(Records for the task)
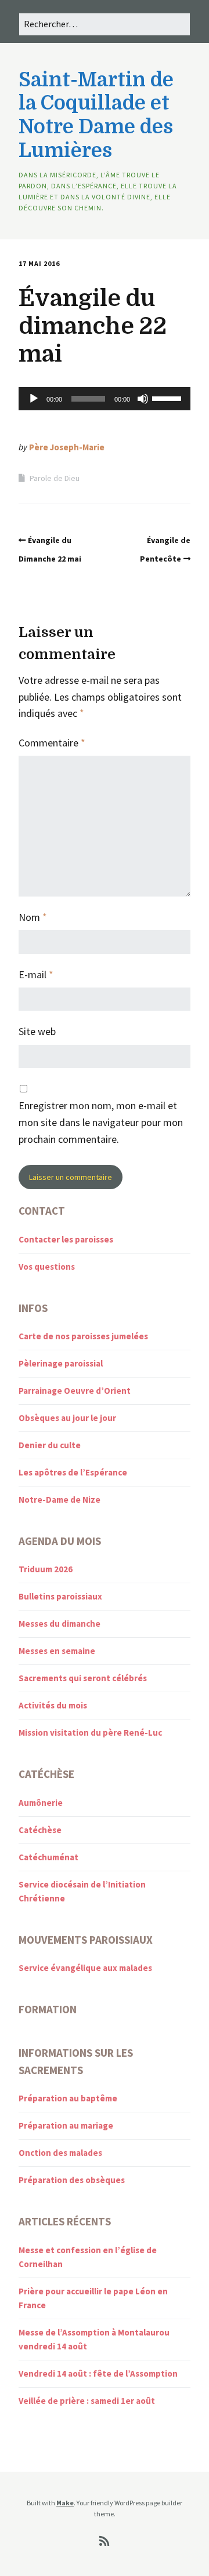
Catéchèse (40, 1829)
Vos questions (47, 1266)
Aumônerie (41, 1802)
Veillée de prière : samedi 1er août (87, 2400)
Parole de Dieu (55, 478)
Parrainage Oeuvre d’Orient (75, 1390)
(End Records for the task)
• [Task goal] Word for word, copy out each record; do not include pictures.

• [Answer section]
Catéchèse (40, 1829)
Vos questions (47, 1266)
Aumônerie (41, 1802)
Veillée de prière : samedi 1er août (87, 2400)
Parole de Dieu (55, 478)
Parrainage Oeuvre d’Orient (75, 1390)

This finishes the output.